I learned that an estate tax is “the abolition of all rights of inheritance.”
I learned that if you rebel against the government, the government will take all of your property (rebellion was not defined).
I learned that the Federal Reserve Board is the centralization of all credit.
I learned that the FCC represents the “centralization of the means of communication” and the TSA represents the centralization of all transportation.
I learned that the government owns the means of production in the economy and is in complete control of agriculture.
I learned that the government is in control of labor because there is a Department of Labor.
I learned that smart growth policies serve to distribute population and determine where I live. Whitney said:

Just the fact that the government is in control of this and determines where I’m going to live, that’s the goal of Smart Growth, the government will tell you where you can and where you can’t live is essentially the goal of Smart Growth.

I had no idea. I thought my wife and I determined where we now live.
I learned that free education is an indicator of communism.
I always thought that many framers thought education was the bedrock of republican government. At least Jefferson thought so, and wanted the Virginia legislature to appropriate money for his public education plan. Good thing I watched this session; Jefferson the Communist.
Regarding education, I also learned that Goals 2000 was bad. Hillary Clinton was behind an “education to work plan” which required that

every child by the time they were in kindergarten is told what career they are going to have; we’re going to train them for that career for the rest of their education. So we pick out the workers and we’re going to tell them do this and you’re going to do that by the time they are in kindergarten.

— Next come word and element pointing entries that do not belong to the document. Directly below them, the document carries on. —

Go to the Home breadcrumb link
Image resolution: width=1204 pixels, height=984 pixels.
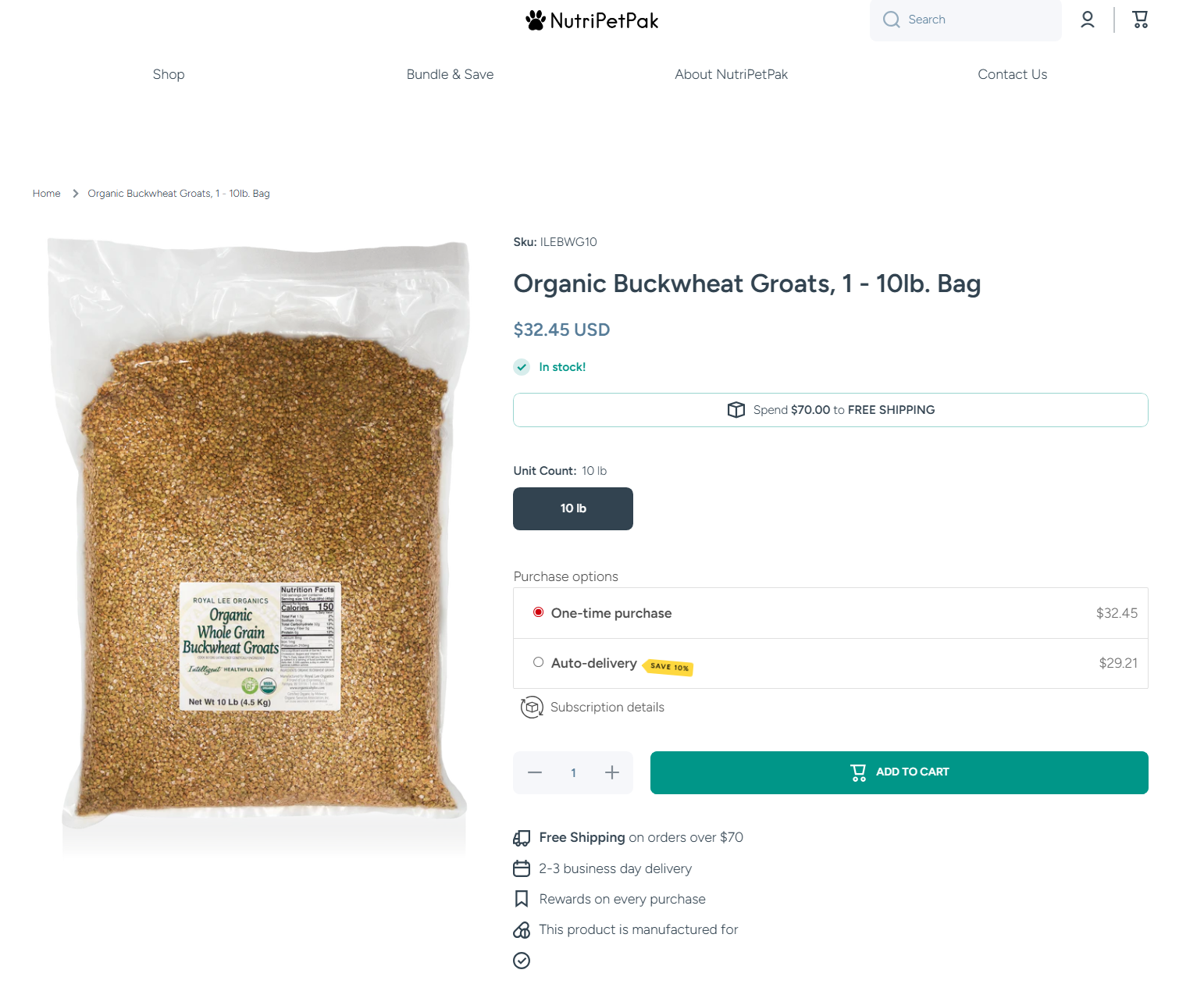(47, 194)
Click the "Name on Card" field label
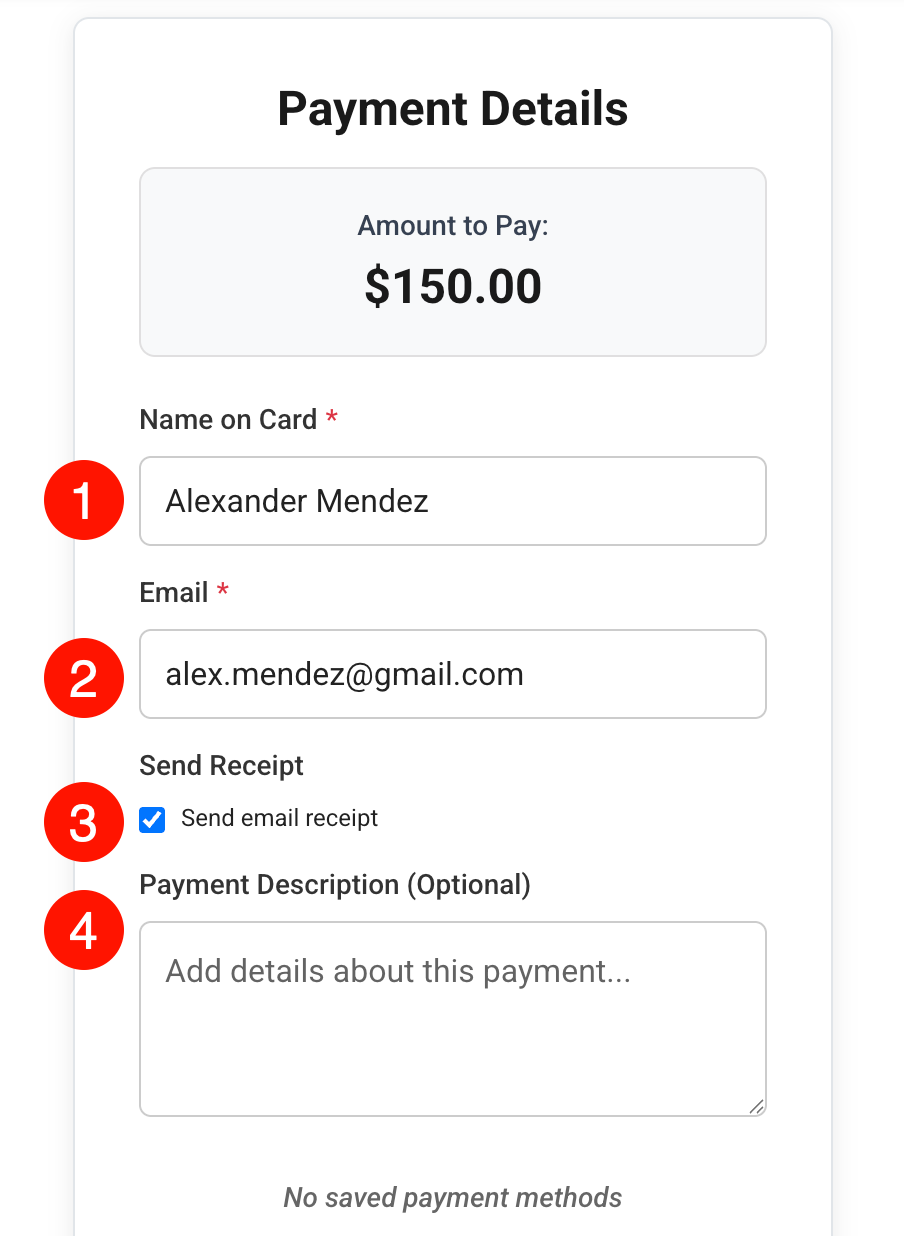Viewport: 904px width, 1236px height. click(x=228, y=420)
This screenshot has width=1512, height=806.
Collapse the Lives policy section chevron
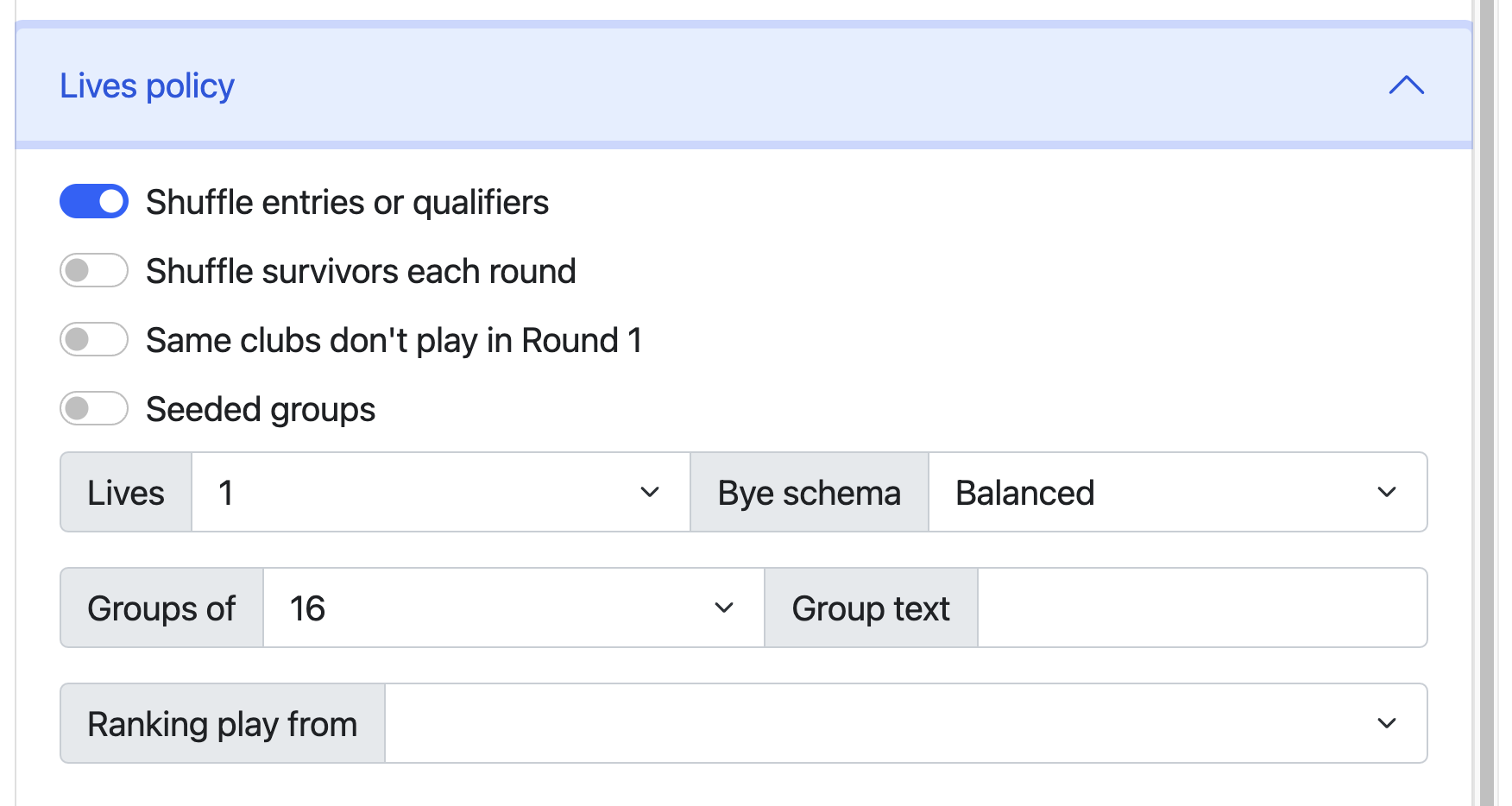1406,85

Again, I had no idea. I don’t remember that part when my kids went through school.
Bottom line what I learned was the future of the nation depends on everybody taking the IOTC course on the Constitution. Mr. Whitney was very clear about that point. He also said that those who watched the broadcast should go teach others about the Constitution. Actually I think teaching about the Constitution is a good idea, but unfortunately those who watched every session of the IOTC course will need to unlearn a lot of what they learned in order to do it right.